If you want someone to evaluate your novel or memoir, recognize that it will take hours just to read it, much less to read it, make notes, and correct those notes afterward (“Oh, I see–now I understand what she was talking about back in chapter 2. Let me go back and change that note.”) If you want to get an evaluation and save money, create an expanded chapter outline and a plot description. Otherwise, the editor has to skim and skim to get the big picture. I was trained to do this as an in-house editor and had lots of practice reading for literary agents, book clubs, and publishers, and I regularly met with other editors doing the same sort of work to compare notes. We became masters of skimming and evaluating. But even masters need time to go through a manuscript whose entire cover letter with plot description is three sentences long! Make it easier for an editor to evaluate your book by creating the one-page synopsis at the very least. And if you can also write up a list of chapters with short descriptions, that’s even better. It will help the editor and it will give you a big picture view of your book in the process. Maybe in preparing the chapter outline, you’ll spot sections that need to be edited down, for instance.

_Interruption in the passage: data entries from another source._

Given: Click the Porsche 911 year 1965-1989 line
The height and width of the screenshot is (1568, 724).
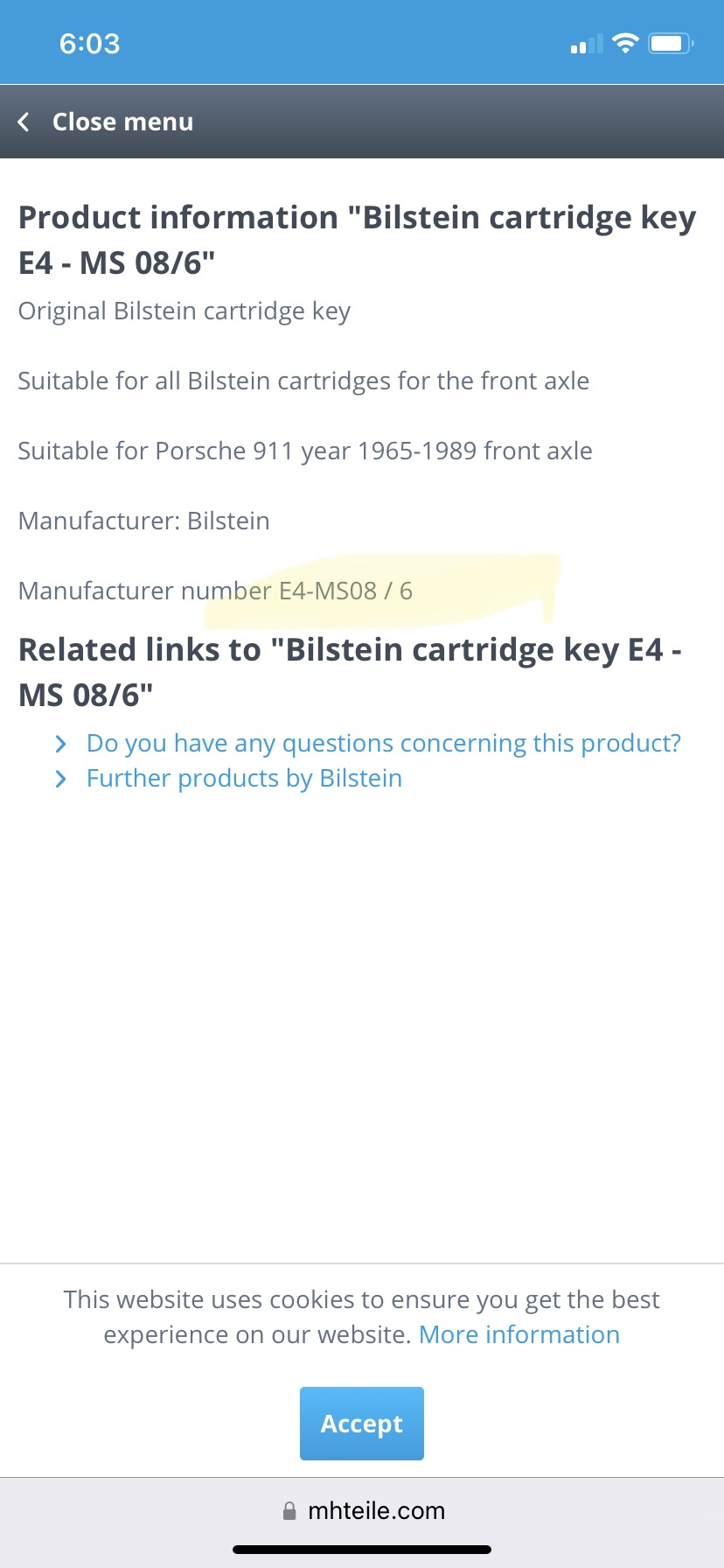Looking at the screenshot, I should 305,452.
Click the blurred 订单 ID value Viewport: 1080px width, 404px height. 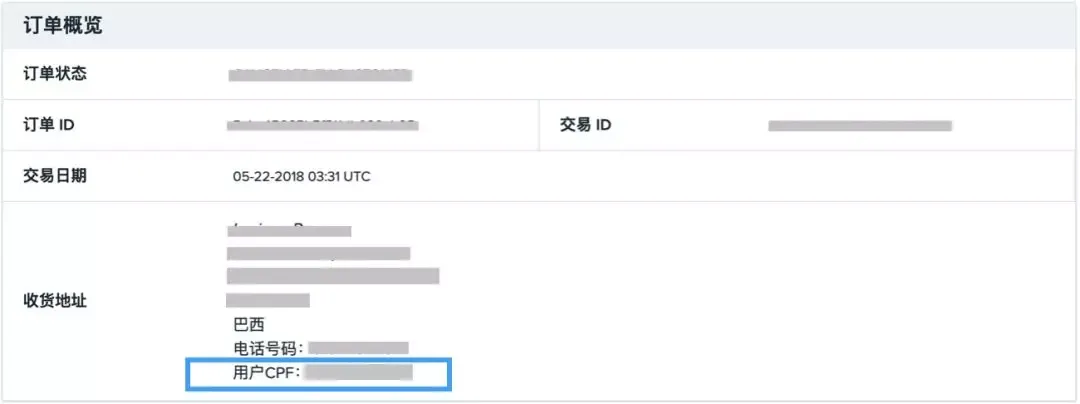pos(323,126)
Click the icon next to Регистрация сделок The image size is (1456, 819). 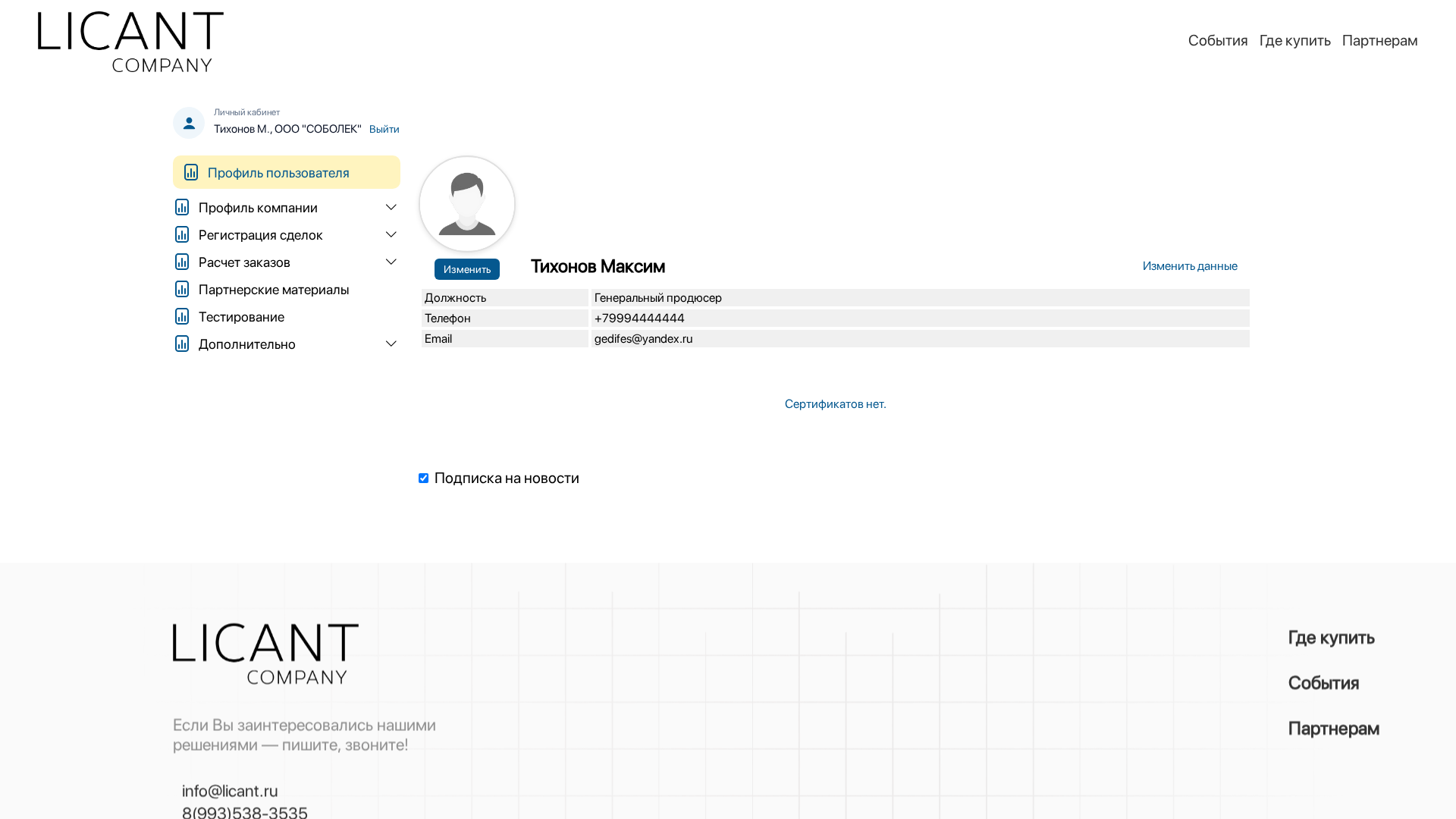click(x=182, y=234)
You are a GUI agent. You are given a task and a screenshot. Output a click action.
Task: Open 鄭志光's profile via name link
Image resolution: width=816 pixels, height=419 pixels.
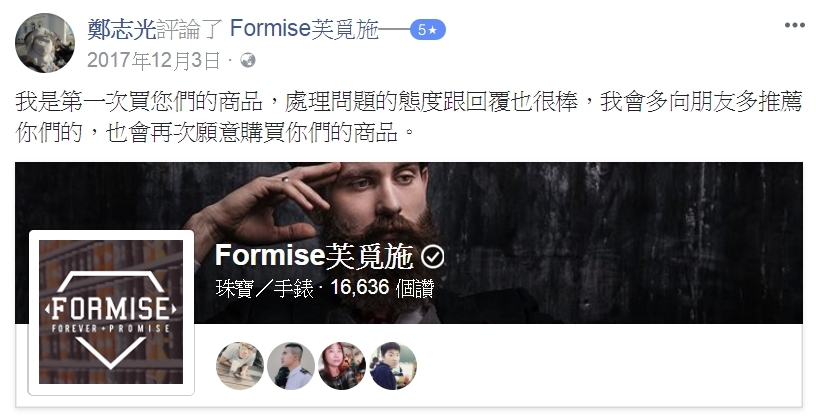pos(122,29)
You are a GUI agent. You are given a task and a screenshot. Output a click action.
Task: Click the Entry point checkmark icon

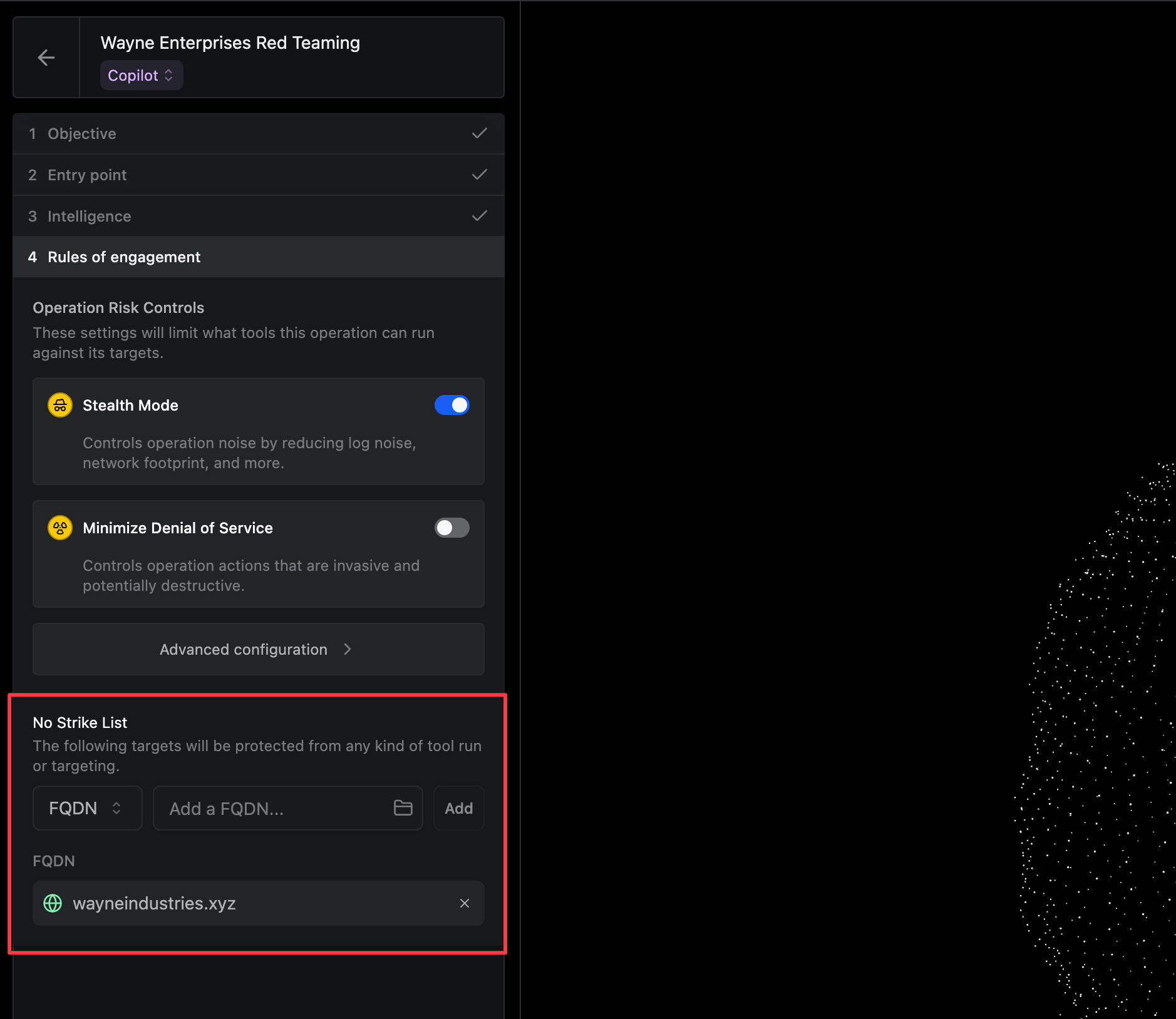click(x=479, y=175)
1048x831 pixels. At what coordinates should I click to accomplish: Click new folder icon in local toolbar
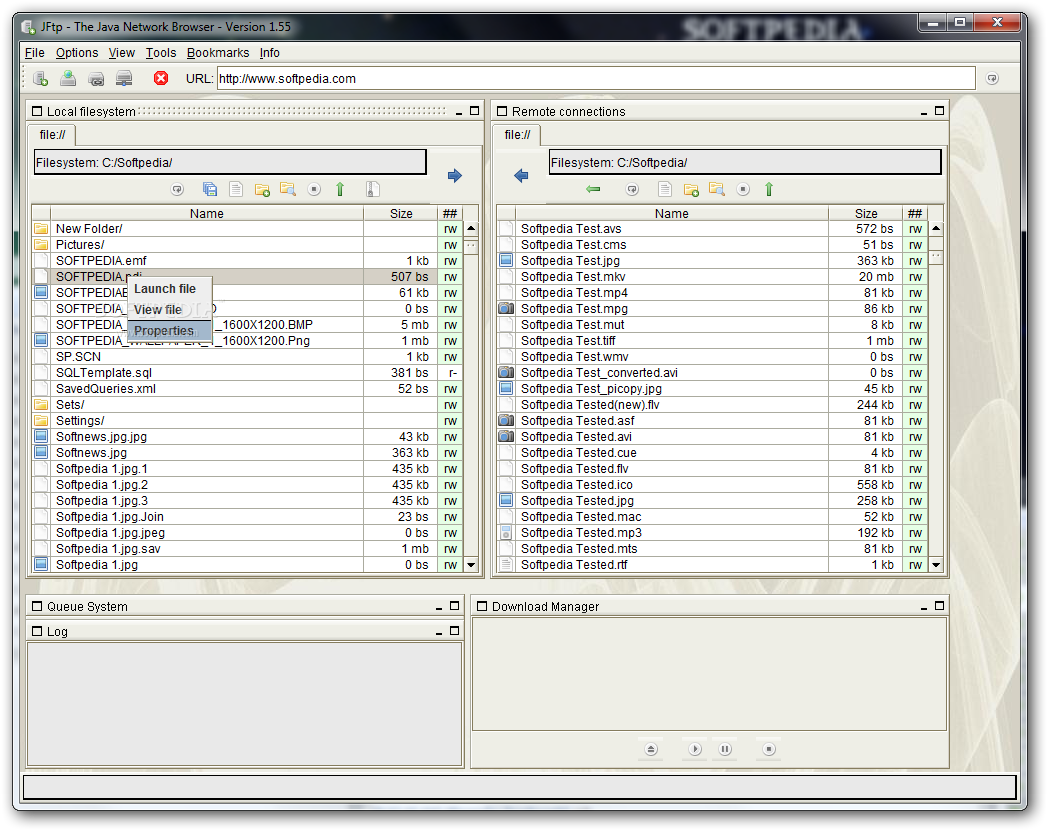click(262, 189)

If you decide that you really must write the whole book and “get it on paper,” so to speak, before getting direction from a developmental editor, then don’t let me stop you. Just know that if you go that route, you are likely to have to do a lot of cutting and restructuring, and you may end up spending a lot more money paying an editor because you’re presenting that person with a manuscript and no “cheat sheet” with plot description or chapter summaries. Don’t be married to what you wrote.

I hope this helps! I really don’t want any of you feeling you must approach the book writing process a certain way, but I also don’t want you shocked by how much money and time it takes to shape your very raw manuscript.

Good luck on your writing and editing!